Wright’s point in all this is to show the way in which the parables of Jesus “act”. They offer a new version of Israel’s story which makes new claims about how God is going to address his people’s expectation of messianic salvation. This is how Wright begins to answer his five questions from the previous chapter. He locates Jesus, believably within the context of first century Jewish messianic expectation and hope and simultaneously shows how Jesus deeply subverted the conventional understandings of how that hope would be fulfilled by God. Jesus believed, according to Wright that in his own ministry, God was reconstituting Israel as his people, that he was brining the exile to an end, and that the promises of the kingdom of God were coming to pass in him.
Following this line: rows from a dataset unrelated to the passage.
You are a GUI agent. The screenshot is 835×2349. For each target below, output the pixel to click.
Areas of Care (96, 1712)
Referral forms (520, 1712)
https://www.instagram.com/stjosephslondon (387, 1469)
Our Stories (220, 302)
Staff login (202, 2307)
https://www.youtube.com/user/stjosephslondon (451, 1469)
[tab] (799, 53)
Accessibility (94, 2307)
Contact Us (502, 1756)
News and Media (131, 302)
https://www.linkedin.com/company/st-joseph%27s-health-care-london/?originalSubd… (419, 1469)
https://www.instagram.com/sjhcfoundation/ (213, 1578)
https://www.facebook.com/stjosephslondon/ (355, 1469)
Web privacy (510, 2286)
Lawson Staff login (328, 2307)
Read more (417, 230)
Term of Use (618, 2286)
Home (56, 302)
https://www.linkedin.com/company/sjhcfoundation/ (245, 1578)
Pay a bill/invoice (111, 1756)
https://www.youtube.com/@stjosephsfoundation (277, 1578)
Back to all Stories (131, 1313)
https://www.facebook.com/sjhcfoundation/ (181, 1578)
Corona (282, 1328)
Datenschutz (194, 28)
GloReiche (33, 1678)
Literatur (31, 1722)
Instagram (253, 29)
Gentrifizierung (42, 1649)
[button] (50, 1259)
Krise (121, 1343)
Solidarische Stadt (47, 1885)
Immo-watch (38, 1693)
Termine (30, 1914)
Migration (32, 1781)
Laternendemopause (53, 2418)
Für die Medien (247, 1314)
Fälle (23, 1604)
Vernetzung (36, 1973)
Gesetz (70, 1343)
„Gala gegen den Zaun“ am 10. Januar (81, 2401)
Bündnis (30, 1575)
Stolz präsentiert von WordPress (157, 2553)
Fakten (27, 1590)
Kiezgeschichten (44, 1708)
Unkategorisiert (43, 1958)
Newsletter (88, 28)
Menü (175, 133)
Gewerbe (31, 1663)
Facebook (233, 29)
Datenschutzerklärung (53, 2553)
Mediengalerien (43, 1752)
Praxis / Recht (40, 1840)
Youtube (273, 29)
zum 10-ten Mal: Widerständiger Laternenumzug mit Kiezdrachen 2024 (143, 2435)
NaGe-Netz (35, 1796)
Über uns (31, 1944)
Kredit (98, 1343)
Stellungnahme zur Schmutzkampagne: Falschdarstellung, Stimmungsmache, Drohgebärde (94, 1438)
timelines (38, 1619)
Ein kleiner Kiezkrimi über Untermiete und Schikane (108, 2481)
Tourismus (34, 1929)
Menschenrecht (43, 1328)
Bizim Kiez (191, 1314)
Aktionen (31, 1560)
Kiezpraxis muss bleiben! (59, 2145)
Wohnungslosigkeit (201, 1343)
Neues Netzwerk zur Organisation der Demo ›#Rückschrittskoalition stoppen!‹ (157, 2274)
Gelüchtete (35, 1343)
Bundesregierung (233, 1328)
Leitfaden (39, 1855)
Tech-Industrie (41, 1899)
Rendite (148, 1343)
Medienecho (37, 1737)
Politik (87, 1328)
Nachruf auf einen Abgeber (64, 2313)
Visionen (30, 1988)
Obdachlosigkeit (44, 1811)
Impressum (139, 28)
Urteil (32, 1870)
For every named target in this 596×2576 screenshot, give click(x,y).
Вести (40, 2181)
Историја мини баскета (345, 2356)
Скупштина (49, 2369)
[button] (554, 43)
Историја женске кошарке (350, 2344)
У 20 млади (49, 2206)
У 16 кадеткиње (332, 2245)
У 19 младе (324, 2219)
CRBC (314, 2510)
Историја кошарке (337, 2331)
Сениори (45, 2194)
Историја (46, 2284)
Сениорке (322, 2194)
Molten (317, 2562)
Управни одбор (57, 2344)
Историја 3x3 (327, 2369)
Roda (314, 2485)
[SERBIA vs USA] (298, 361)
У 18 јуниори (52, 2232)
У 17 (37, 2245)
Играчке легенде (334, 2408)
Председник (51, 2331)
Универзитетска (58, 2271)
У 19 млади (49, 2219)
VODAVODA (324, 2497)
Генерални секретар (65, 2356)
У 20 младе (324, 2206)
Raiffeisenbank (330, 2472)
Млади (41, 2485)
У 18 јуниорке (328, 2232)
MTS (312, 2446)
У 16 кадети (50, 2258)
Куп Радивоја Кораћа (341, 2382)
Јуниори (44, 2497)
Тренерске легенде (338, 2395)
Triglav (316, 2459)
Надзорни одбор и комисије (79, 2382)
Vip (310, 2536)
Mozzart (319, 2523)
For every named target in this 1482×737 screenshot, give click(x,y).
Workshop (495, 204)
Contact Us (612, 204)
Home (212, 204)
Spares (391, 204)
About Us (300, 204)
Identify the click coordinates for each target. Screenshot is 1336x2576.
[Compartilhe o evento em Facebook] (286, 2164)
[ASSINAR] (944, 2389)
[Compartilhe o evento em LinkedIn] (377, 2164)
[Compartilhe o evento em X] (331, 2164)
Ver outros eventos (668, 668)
This, of course as Wright notes will certainly arouse hostility, and offers a plausible rationale for why Jesus was killed.

Wright concludes this chapter with some notes about how to engage the question of reconstructing the worldview of a particular time and culture. This is particularly relevant to the study of Jesus and Jewish messianic expectation, as he has already made clear. This section provides something of a re-hash of parts of Wright’s first volume and makes a case for the fact that we can in some realistic way explore the mindsets and worldviews of past cultures and communities.